___ Exercise input
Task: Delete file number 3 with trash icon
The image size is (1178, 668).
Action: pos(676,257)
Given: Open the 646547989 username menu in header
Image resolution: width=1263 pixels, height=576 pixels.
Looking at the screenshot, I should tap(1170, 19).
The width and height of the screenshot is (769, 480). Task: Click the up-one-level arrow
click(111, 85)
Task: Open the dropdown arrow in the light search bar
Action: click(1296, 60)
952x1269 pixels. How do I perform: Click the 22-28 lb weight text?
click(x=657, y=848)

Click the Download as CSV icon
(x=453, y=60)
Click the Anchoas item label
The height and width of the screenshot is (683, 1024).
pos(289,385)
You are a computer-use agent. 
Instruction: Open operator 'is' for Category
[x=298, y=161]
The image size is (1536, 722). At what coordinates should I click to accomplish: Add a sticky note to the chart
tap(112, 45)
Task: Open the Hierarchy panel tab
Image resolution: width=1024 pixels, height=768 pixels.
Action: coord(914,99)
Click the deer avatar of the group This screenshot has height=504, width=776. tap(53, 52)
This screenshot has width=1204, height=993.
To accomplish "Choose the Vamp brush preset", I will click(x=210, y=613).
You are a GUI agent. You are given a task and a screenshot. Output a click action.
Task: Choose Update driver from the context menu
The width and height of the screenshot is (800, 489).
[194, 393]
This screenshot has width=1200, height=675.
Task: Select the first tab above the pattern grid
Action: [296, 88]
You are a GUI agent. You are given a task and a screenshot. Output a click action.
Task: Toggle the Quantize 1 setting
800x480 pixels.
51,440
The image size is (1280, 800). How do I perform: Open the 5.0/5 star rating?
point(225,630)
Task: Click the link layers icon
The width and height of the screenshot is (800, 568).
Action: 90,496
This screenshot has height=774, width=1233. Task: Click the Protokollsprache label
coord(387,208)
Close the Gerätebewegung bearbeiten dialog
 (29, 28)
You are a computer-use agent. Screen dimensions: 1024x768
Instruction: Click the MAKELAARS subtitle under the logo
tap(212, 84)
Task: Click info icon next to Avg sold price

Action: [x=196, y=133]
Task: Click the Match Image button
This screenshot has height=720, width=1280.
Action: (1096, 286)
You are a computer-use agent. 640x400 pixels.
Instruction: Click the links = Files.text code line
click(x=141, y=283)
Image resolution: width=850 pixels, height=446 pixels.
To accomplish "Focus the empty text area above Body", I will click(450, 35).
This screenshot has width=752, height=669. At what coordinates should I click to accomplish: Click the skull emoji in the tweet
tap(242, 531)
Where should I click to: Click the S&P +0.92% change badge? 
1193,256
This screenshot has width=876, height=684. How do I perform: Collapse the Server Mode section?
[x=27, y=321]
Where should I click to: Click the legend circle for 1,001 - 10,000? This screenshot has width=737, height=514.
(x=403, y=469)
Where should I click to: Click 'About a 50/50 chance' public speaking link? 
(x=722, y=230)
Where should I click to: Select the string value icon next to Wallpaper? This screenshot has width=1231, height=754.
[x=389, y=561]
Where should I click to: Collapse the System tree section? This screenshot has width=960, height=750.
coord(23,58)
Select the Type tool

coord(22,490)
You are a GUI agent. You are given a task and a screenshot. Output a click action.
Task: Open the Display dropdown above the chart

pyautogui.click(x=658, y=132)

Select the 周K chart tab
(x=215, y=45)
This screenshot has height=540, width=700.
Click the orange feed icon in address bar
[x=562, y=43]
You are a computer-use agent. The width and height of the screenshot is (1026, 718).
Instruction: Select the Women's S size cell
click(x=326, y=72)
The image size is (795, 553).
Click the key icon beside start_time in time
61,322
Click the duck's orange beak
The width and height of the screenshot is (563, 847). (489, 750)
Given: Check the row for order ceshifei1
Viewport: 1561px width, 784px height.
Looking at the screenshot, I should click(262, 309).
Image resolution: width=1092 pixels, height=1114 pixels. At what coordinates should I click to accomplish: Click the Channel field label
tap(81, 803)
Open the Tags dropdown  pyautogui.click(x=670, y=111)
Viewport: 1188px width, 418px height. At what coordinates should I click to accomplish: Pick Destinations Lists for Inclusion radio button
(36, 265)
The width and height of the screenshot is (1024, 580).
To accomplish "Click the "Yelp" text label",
______
*Exercise:* Copy out each record exactly as given, omitting none.

*Written response:*
Task: Delete file number 3 with trash icon
The image size is (1178, 668).
Action: pos(676,257)
Given: Open the 646547989 username menu in header
Image resolution: width=1263 pixels, height=576 pixels.
Looking at the screenshot, I should tap(1170, 19).
The width and height of the screenshot is (769, 480). Task: Click the up-one-level arrow
click(111, 85)
Task: Open the dropdown arrow in the light search bar
Action: click(1296, 60)
952x1269 pixels. How do I perform: Click the 22-28 lb weight text?
click(x=657, y=848)

Click the Download as CSV icon
(x=453, y=60)
Click the Anchoas item label
The height and width of the screenshot is (683, 1024).
pos(289,385)
You are a computer-use agent. 
Instruction: Open operator 'is' for Category
[x=298, y=161]
The image size is (1536, 722). At what coordinates should I click to accomplish: Add a sticky note to the chart
tap(112, 45)
Task: Open the Hierarchy panel tab
Image resolution: width=1024 pixels, height=768 pixels.
Action: coord(914,99)
Click the deer avatar of the group This screenshot has height=504, width=776. tap(53, 52)
This screenshot has width=1204, height=993.
To accomplish "Choose the Vamp brush preset", I will click(x=210, y=613).
You are a GUI agent. You are given a task and a screenshot. Output a click action.
Task: Choose Update driver from the context menu
The width and height of the screenshot is (800, 489).
[194, 393]
This screenshot has width=1200, height=675.
Task: Select the first tab above the pattern grid
Action: [296, 88]
You are a GUI agent. You are given a task and a screenshot. Output a click action.
Task: Toggle the Quantize 1 setting
800x480 pixels.
51,440
The image size is (1280, 800). How do I perform: Open the 5.0/5 star rating?
point(225,630)
Task: Click the link layers icon
The width and height of the screenshot is (800, 568).
Action: 90,496
This screenshot has height=774, width=1233. Task: Click the Protokollsprache label
coord(387,208)
Close the Gerätebewegung bearbeiten dialog
 (29, 28)
You are a computer-use agent. Screen dimensions: 1024x768
Instruction: Click the MAKELAARS subtitle under the logo
tap(212, 84)
Task: Click info icon next to Avg sold price

Action: [x=196, y=133]
Task: Click the Match Image button
This screenshot has height=720, width=1280.
Action: (1096, 286)
You are a computer-use agent. 640x400 pixels.
Instruction: Click the links = Files.text code line
click(x=141, y=283)
Image resolution: width=850 pixels, height=446 pixels.
To accomplish "Focus the empty text area above Body", I will click(450, 35).
This screenshot has width=752, height=669. At what coordinates should I click to accomplish: Click the skull emoji in the tweet
tap(242, 531)
Where should I click to: Click the S&P +0.92% change badge? 
1193,256
This screenshot has width=876, height=684. How do I perform: Collapse the Server Mode section?
[x=27, y=321]
Where should I click to: Click the legend circle for 1,001 - 10,000? This screenshot has width=737, height=514.
(x=403, y=469)
Where should I click to: Click 'About a 50/50 chance' public speaking link? 
(x=722, y=230)
Where should I click to: Select the string value icon next to Wallpaper? This screenshot has width=1231, height=754.
[x=389, y=561]
Where should I click to: Collapse the System tree section? This screenshot has width=960, height=750.
coord(23,58)
Select the Type tool

coord(22,490)
You are a GUI agent. You are given a task and a screenshot. Output a click action.
Task: Open the Display dropdown above the chart

pyautogui.click(x=658, y=132)

Select the 周K chart tab
(x=215, y=45)
This screenshot has height=540, width=700.
Click the orange feed icon in address bar
[x=562, y=43]
You are a computer-use agent. The width and height of the screenshot is (1026, 718).
Instruction: Select the Women's S size cell
click(x=326, y=72)
The image size is (795, 553).
Click the key icon beside start_time in time
61,322
Click the duck's orange beak
The width and height of the screenshot is (563, 847). (489, 750)
Given: Check the row for order ceshifei1
Viewport: 1561px width, 784px height.
Looking at the screenshot, I should click(262, 309).
Image resolution: width=1092 pixels, height=1114 pixels. At what coordinates should I click to accomplish: Click the Channel field label
tap(81, 803)
Open the Tags dropdown  pyautogui.click(x=670, y=111)
Viewport: 1188px width, 418px height. At what coordinates should I click to accomplish: Pick Destinations Lists for Inclusion radio button
(36, 265)
The width and height of the screenshot is (1024, 580).
To accomplish "Click the "Yelp" text label",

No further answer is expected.